Navigating the Impact of Tax Reforms on Bangladesh’s Beverage Industry4 min read

The beverage industry in Bangladesh has shown a meteoric rise over the past decade, with the Food & Beverage sector now accounting for 1.1% of the country’s GDP, doubling in size since 2012. The growth potential is truly immense, as Bangladesh is currently enjoying a multi-decade demographic dividend phase, leading to a surge in consumer demand for “Ready to Drink” beverages. As a result, the beverage industry has been reportedly growing at a brisk pace of 20% annually, a trend expected to continue given the low penetration and consumption levels in the country.

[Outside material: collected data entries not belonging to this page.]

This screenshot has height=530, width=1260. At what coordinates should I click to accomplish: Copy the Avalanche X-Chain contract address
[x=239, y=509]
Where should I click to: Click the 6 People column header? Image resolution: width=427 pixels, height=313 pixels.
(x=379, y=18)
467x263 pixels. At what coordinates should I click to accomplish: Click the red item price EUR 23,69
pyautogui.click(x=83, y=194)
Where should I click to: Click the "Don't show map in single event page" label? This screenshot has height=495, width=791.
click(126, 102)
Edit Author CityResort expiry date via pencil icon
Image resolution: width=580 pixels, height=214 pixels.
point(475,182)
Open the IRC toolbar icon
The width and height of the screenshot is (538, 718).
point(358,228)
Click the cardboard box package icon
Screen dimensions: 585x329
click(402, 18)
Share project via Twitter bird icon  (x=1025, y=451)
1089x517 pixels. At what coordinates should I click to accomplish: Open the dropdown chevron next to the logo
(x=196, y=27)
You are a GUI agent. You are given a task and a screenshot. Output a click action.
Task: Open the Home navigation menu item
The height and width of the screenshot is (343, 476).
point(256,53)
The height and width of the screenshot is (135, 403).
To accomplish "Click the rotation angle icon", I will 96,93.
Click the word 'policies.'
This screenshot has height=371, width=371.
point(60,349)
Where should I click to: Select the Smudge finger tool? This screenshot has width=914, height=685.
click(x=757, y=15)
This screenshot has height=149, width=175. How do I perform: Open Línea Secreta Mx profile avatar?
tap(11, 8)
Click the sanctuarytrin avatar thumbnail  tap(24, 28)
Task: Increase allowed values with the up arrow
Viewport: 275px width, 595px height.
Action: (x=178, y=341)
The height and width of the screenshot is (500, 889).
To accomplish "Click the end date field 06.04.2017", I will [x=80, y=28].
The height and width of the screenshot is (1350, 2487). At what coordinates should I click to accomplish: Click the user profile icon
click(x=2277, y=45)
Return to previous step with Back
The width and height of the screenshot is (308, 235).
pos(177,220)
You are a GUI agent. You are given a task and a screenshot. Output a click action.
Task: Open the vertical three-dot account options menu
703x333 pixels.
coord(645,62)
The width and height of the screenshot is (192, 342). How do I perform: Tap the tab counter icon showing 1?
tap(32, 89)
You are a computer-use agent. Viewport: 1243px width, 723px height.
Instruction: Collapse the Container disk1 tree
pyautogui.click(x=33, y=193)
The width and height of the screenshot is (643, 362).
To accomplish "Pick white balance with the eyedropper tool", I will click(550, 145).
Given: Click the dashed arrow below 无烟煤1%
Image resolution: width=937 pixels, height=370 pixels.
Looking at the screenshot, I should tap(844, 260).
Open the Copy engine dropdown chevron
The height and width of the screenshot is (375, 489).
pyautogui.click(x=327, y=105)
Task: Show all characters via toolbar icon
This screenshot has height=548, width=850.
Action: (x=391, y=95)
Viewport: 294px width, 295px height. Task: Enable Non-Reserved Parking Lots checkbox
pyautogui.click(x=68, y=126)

With the industry providing employment to about 350,000 people, both directly and indirectly, and with a majority of its raw materials sourced locally, the beverage industry plays a significant role in supporting the local economy. Furthermore, multinational companies have poured in Foreign Direct Investment (FDI), while domestic companies also continue to invest heavily. For instance, Coca-Cola, one of the multinational players, announced in 2020 to invest $200 million in Bangladesh by 2025, & Akij Food and Beverage Ltd’s establishment of the country’s first aseptic plant to produce fruit drinks in a completely automated process at a cost of Tk300 crore states a testament to the optimistic outlook for the industry.

However, the industry now faces a potentially significant setback due to the proposed 5% turnover tax, a significant leap from the current 0.6%. This tax, alongside the existing corporate and business taxes, Supplementary Duty (SD), and VAT, could pile on the financial pressure on the industry’s players.

Beverage Industry Outlook Bangladesh-Markedium

To put things in perspective, the combined tax rate for Carbonated Soft Drinks (CSDs) currently stands at 43.75%, higher than neighboring countries such as India (40%), Nepal (38.43%), Bhutan (30%), and Maldives (6%). If the proposed tax increase comes into effect, the companies will reportedly have to raise their product prices by 20%-30%, which could result in a drastic fall in consumption and a subsequent decrease in revenue collection.

While it’s clear that the new tax structure could have adverse impacts on the industry, it’s also essential to understand the rationale behind the government’s decision. The International Monetary Fund (IMF) has set a target for Bangladesh to increase its tax-GDP ratio from 7.8% to 8.3% by the end of FY24 and to 9.5% by the end of FY26.

This is part of the conditions of the IMF’s $4.7 billion loan package. To meet this target, the Bangladeshi government needs to raise the revenue by at least an additional Tk65,000 crore by the end of FY24, a whopping 20% increase from the ongoing fiscal year’s collection.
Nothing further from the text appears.